独身男性&女性の住宅ローンは厳しい?!住宅購入の注意点とメリット

独身者は住宅ローン審査に通りにくいと思われているようなので、審査項目についての解説(家族構成が審査に与える影響はごく僅か)と、単身者の返済プランについての注意事項など。

本来マイホームに家族構成は関係ありません。

しかし「マイホーム=家族の住まい」というイメージを持つ人も多いかもしれません。

そういったイメージが先行しているためか、住宅ローン審査においても単身者の審査が厳しいと思っている人がいるようです。

単身者である独身の男性や女性が住宅ローンを借りるときの注意点とメリットについて解説します。

独身だと審査が厳しいってホント?

総務省統計局「国勢調査報告」によると、50歳時点での未婚率は2000年ころから増え続けています。

2000年における、50歳時点での未婚率は男性12.57%、女性で5.82%でしたが、2015年における50歳時点での未婚率は男性で23.37%、女性で14.6%まで増えています。

実際に住宅購入する単身者はどの程度いるのでしょう。

住宅金融支援機構の「2018年フラット35利用者調査」によると、一戸建ての購入層はファミリー世帯が主流ですが、マンションでは単身者の割合が高くなってきています。

【単身者割合】

  • 新築マンションにおける単身者の割合 19.6
  • 中古マンションにおける単身者の割合 26.9

上記では、中古マンションについては購入者の4人に1人が単身者という結果が出ました。もはや単身者の住宅購入は少数派ではなさそうです。

* _提供データ_:
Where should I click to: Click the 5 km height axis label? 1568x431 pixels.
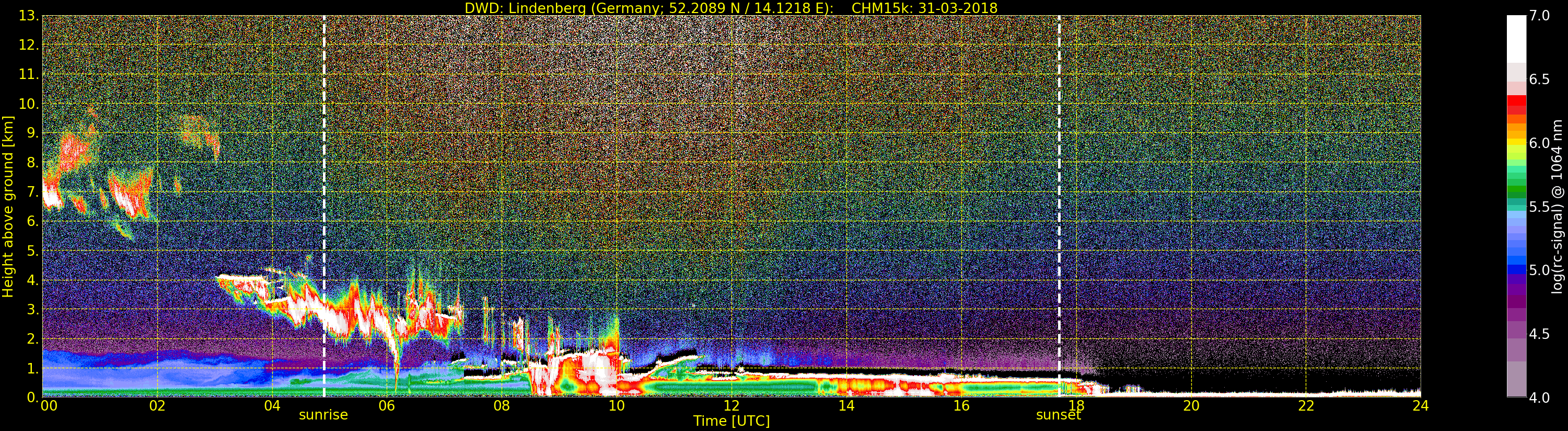32,251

* _課題一覧_:
A - 独身者の住宅ローンについての抜粋に示されている50歳時点での未婚率の数値をすべて、年と男女の別を添えて挙げてください。
B - 次の(i)〜(iii)の記述は、独身者の住宅ローンについての抜粋の内容と合っていますか。それぞれ「はい」か「いいえ」で答え、判断の根拠となる本文の語句をそのまま引用してください。
(i) 一戸建ての購入層では単身者が主流である。
(ii) 新築マンションにおける単身者の割合は19.6とされている。
(iii) 本来、マイホームに家族構成は関係ない。
C - 独身者の住宅ローンについての抜粋を、最後の文の後から書き続けてください。

* _解答_:
A -
・2000年、男性：12.57%
・2000年、女性：5.82%
・2015年、男性：23.37%
・2015年、女性：14.6%

B -
(i) いいえ。「一戸建ての購入層はファミリー世帯が主流ですが」
(ii) はい。「新築マンションにおける単身者の割合 19.6」
(iii) はい。「本来マイホームに家族構成は関係ありません。」

C -
婚姻が絶対的な価値観ではなくなった現在、未婚率は今後も増加することが予想されます。住宅購入についてもますます単身者の存在感が大きくなるでしょう。

なお、さまざまな家族の形があるため「単身者=独身」とは限りませんが、ここでは便宜上両者を同じく考えていきます。

出典住宅金融支援機構「2018年 フラット35利用者調査(PDF)」

独身でも審査されるべき部分はファミリーと同じ

実は単身者かどうかは、審査上であまり重視されません。

国土交通省「平成30年度 民間住宅ローンの実態に関する調査結果報告書」から金融機関が融資時に重要視すると答えた項目の上位8つをご紹介します。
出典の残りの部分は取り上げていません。